Religion
- Affiliation: Conservative Judaism
- Ecclesiastical or organisational status: Synagogue
- Leadership: Rabbi Ari Isenberg; Rabbi Steven Bayar (Emeritus);
- Status: Active

Location
- Location: Millburn, Essex County, New Jersey
- Country: United States
- Coordinates: 40°43′17″N 74°17′33″W﻿ / ﻿40.7215°N 74.2926°W

Architecture
- Architect: Percival Goodman
- Type: Synagogue
- Style: Modernist
- Established: 1924 (as a congregation)
- Completed: 1951

Website
- cbi-nj.org

= Congregation B'nai Israel (Millburn, New Jersey) =

Conservative Jewish synagogue in New Jersey, US

B'nai Israel is an architecturally notable Conservative Jewish congregation and synagogue in Millburn, Essex County, New Jersey, in the United States.

== History ==
Founded in 1924, the congregation hired Max Gruenewald as rabbi in 1946. He had been the rabbi of the Haupt Synagogue in Mannheim, Germany when it was destroyed during the Kristallnacht pogrom of 1938. In 1950, two stones from the Haupt Synagogue were retrieved and placed in the walls of the sanctuary.
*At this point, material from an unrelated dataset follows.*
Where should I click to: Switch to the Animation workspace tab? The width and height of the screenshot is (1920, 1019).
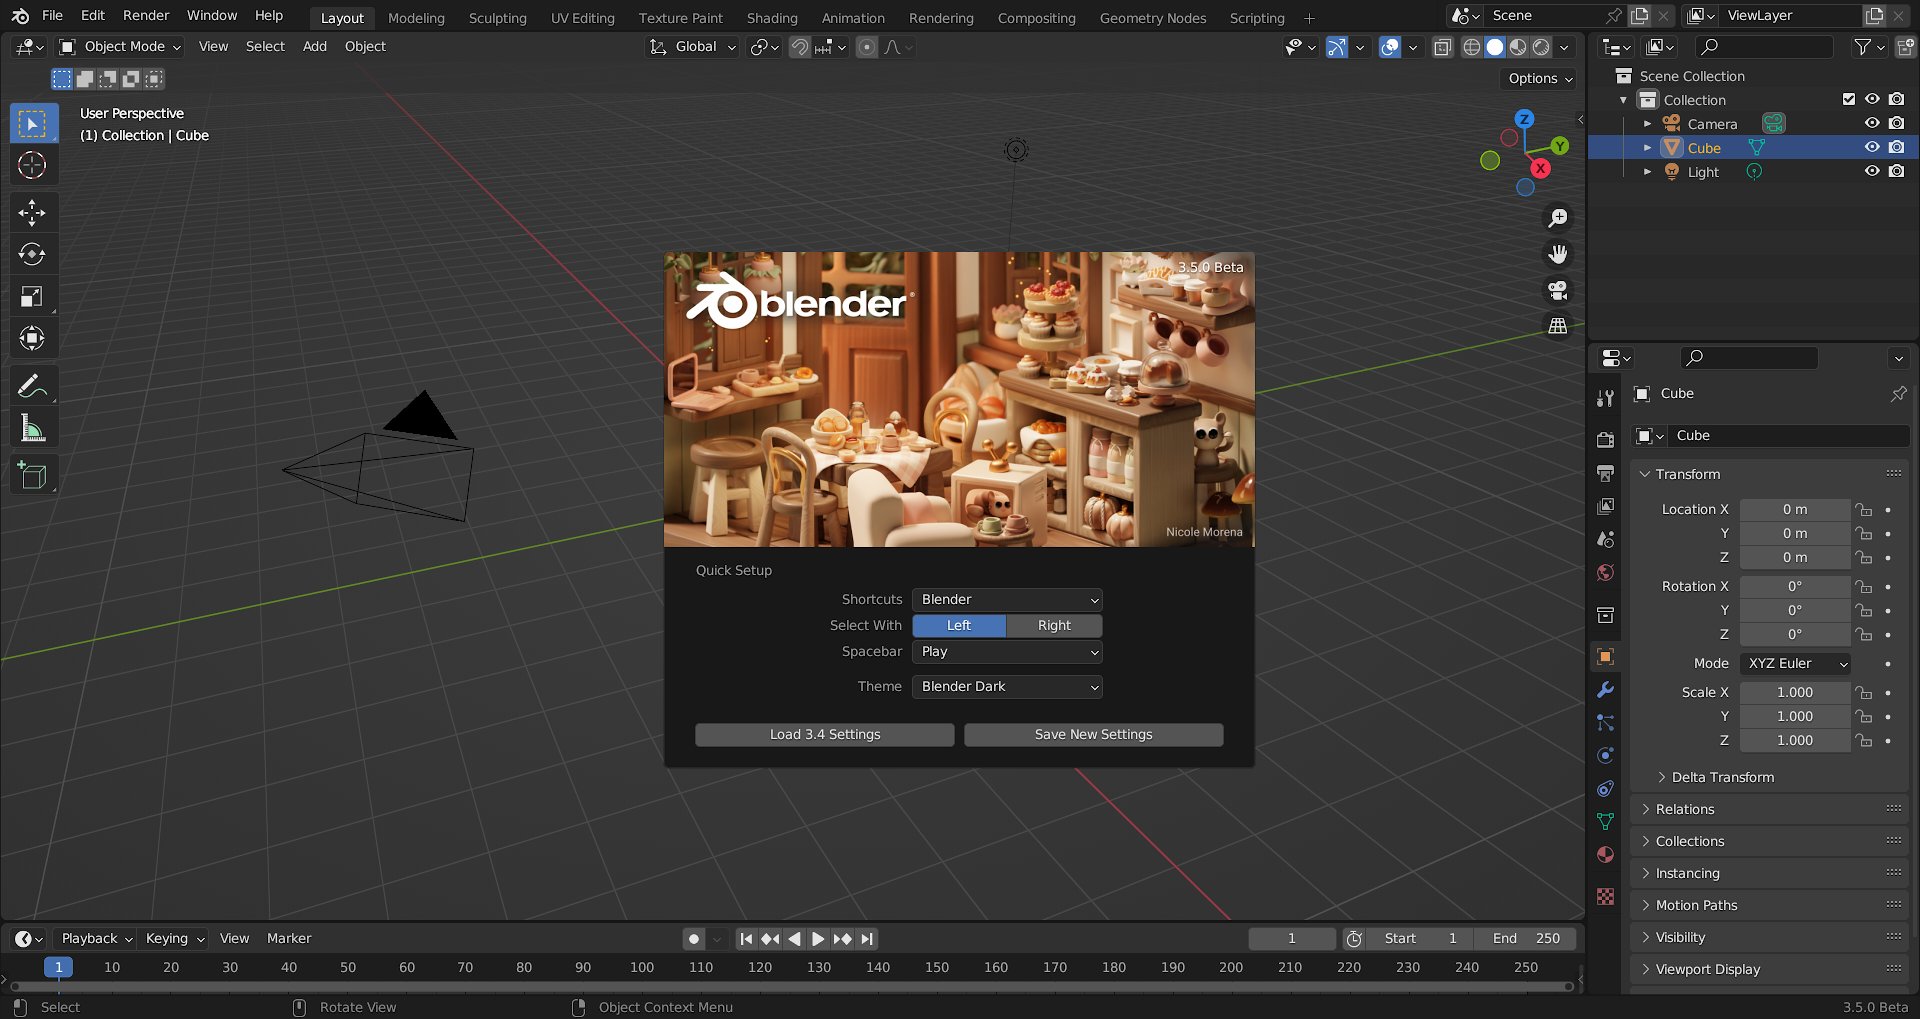pos(852,17)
Rabbi Gruenewald served the congregation until his 1970 retirement, and also ran the Leo Baeck Institutes in New York, London, and Jerusalem.

As of August 2020, the rabbi is Ari Isenberg and the cantor is Lorna Wallach. Steven Bayar is Rabbi Emeritus.

== Synagogue building ==
Percival Goodman's design for B'nai Israel, constructed in 1951, has been called "the first truly modern synagogue", and "a revolutionary moment in American synagogue design." Goodman became known for his integration of modern sculpture and art into modernist buildings.
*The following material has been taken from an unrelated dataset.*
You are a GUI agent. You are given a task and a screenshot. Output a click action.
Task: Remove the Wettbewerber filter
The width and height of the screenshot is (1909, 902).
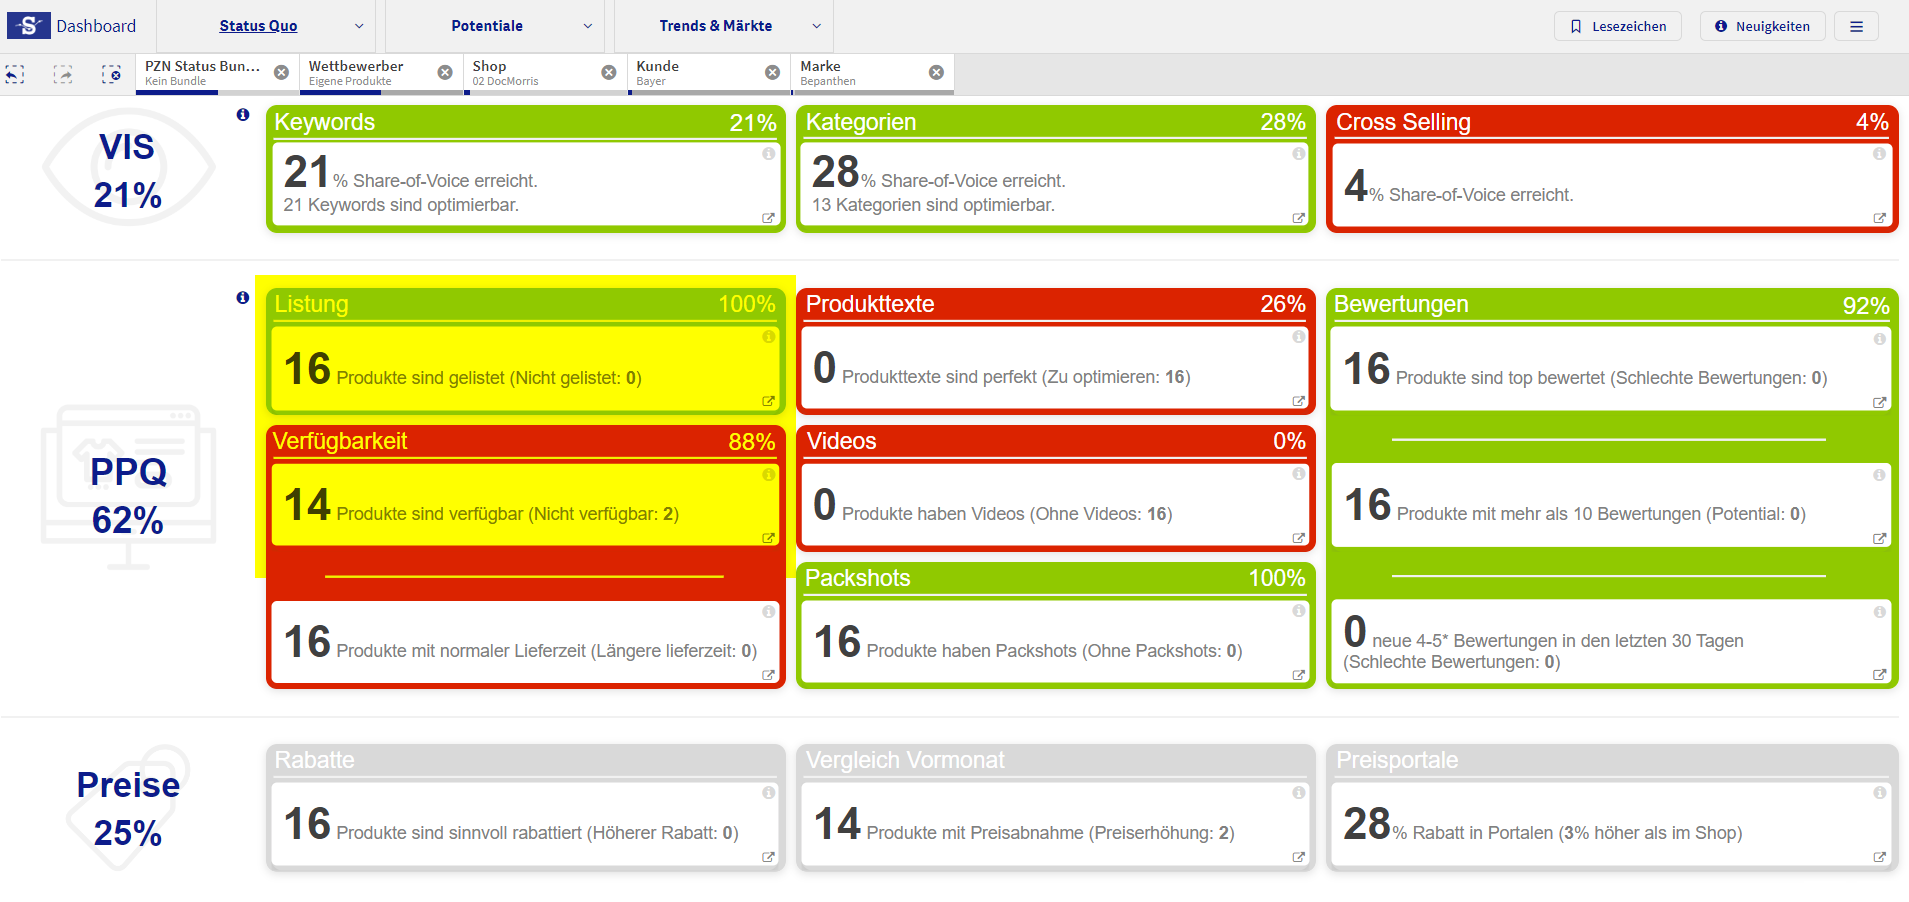coord(445,73)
Adolph Gottlieb designed the curtain for the Torah Ark, Robert Motherwell designed a mural, and Herbert Ferber created an exterior sculpture for the new building. Goodman's use of cutting-edge artists caused a sensation in the American Jewish community, causing other congregations to rush to commission modernist buildings with works of art by contemporary artists. Motherwell's preparatory study for his mural is in the collection of The Jewish Museum in New York. The Gottlieb-designed curtain for the Torah Ark was stitched by the women of the congregation. Gottlieb's wife supervised the sewing of the curtain, which was made of velvet in two-tiers, with appliqués and metallic thread embroidery. By 1987, the curtain required extensive (and expensive) restoration, and the congregation decided to donate it to the Jewish Museum, which carried out the restoration and displays the curtain in special exhibitions.

In 2009, historic preservationists objected to renovation plans thought likely to negatively impact the building's architectural integrity. The Motherwell and Ferber artworks were taken down for the renovation, and loaned to The Jewish Museum in New York for an exhibition reuniting them with the original Gottlieb curtain.